Weekly chart performance for "Cups"
| Chart (2013–2014) | Peak position |
|---|---|
| Australia (ARIA) | 44 |
| Austria (Ö3 Austria Top 40) | 75 |
| Belgium (Ultratop Flanders) | 11 |
| Belgium (Ultratip Wallonia) | 2 |
| Canada (Canadian Hot 100) | 12 |
| Canada AC (Billboard) | 2 |
| Canada CHR/Top 40 (Billboard) | 32 |
| Canada Hot AC (Billboard) | 13 |
| France (SNEP) | 181 |
| Hungary (Single Top 40) | 24 |
| Ireland (IRMA) | 26 |
| Netherlands (Dutch Top 40) | 11 |
| Netherlands (Single Top 100) | 14 |
| New Zealand (Recorded Music NZ) | 26 |
| UK Singles (Official Charts) | 71 |
| US Billboard Hot 100 | 6 |
| US Adult Contemporary (Billboard) | 1 |
| US Adult Top 40 (Billboard) | 2 |
| US Mainstream Top 40 (Billboard) | 8 |

=== Year-end charts ===

Year-end chart performance for "Cups"
| Chart (2013) | Position |
|---|---|
| Canada (Canadian Hot 100) | 39 |
| Belgium (Ultratop 50 Flanders) | 67 |
| Netherlands (Dutch Top 40) | 48 |
| Netherlands (Mega Single Top 100) | 48 |
| US Billboard Hot 100 | 21 |
| US Adult Contemporary (Billboard) | 11 |
| US Adult Top 40 (Billboard) | 13 |
| US Mainstream Top 40 (Billboard) | 42 |

2014 year-end chart performance for "Cups"
| Chart (2014) | Position |
|---|---|
| US Adult Contemporary (Billboard) | 48 |

== Certifications ==

Certifications and sales for "Cups"
| Region | Certification | Certified units/sales |
| Australia (ARIA) | Platinum | 70,000^{^} |
| Brazil (Pro-Música Brasil) | 2× Platinum | 120,000^{‡} |
| Germany (BVMI) | Gold | 150,000^{‡} |
| New Zealand (RMNZ) | 2× Platinum | 60,000^{‡} |
| United Kingdom (BPI) | Gold | 400,000^{‡} |
| United States (RIAA) | 3× Platinum | 3,000,000^{‡} |
^{^} Shipments figures based on certification alone. ^{‡} Sales+streaming figures based on certification alone.

== Release history ==

Release dates and formats for "Cups"
| Region | Date | Format | Label(s) | Ref. |
|---|---|---|---|---|
| United States | April 22, 2013 | Mainstream airplay | Republic |  |

==Cover versions==
Kendrick's version of "Cups" has been widely covered. In 2013, the South Korean girl group Spica released a cappella versions in English and Korean, while singer Paula Rojo covered the song in Spanish. In 2014, Miss New York Kira Kazantsev performed Pharrell Williams' 2014 single "Happy" and used Kendrick's cup routine during the talent portion of the Miss America Pageant.

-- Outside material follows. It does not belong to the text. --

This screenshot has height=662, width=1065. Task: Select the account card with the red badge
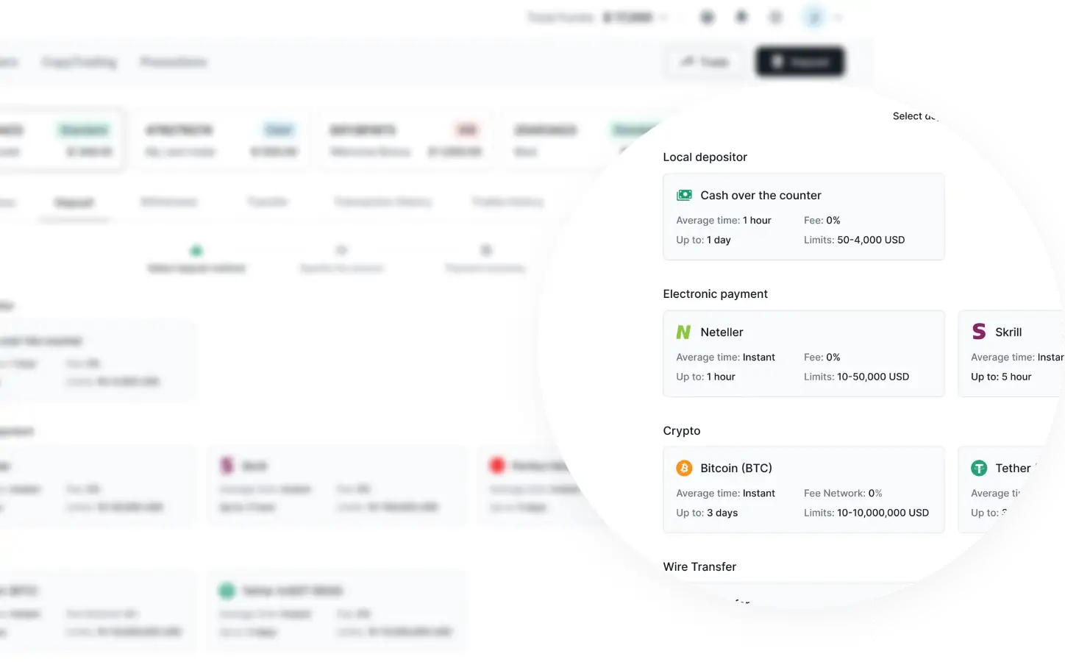click(x=405, y=140)

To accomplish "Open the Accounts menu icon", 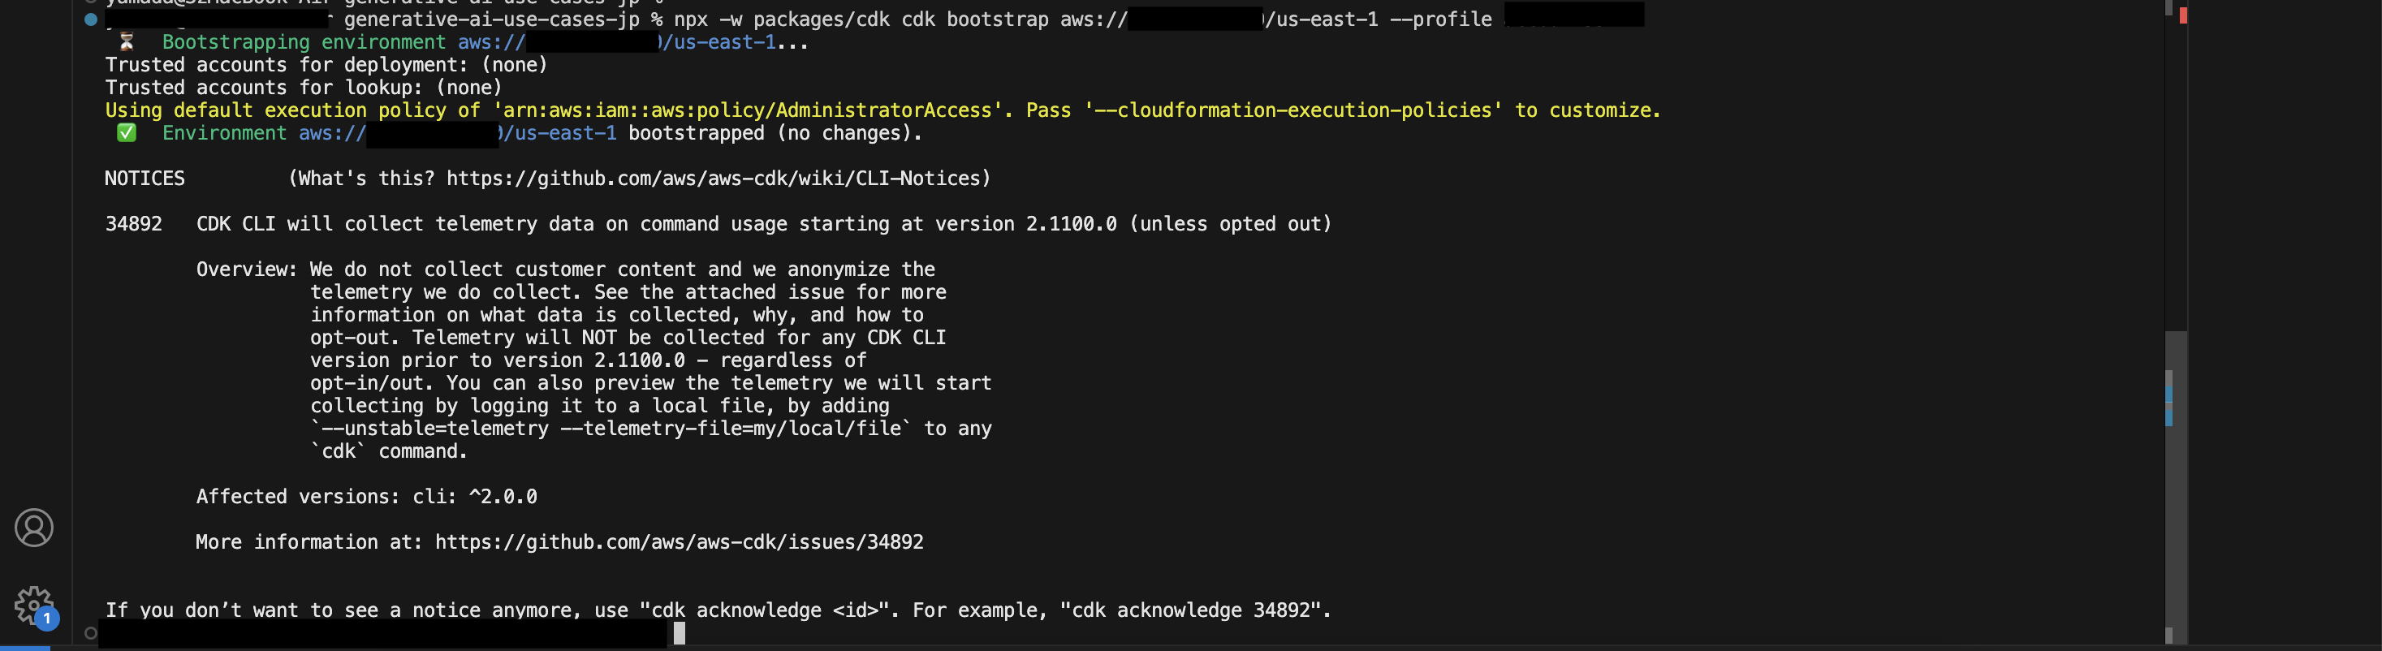I will click(34, 528).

In March 2016, Indian actress Mithila Palkar released a version in which she sings the Marathi song "Hi Chaal Turu Turu" to the track's rhythm. During an October 2016 interview with MTV, American actor Ben Affleck sang "Cups" for Kendrick. In May 2020, Pakistani film-and-television actor Hania Amir covered the song; according to a staff writer of The Express Tribune, Amir played a golden cup "effortlessly" as a percussion instrument. The writer called Amir's performance a "calm and decent version" of the song.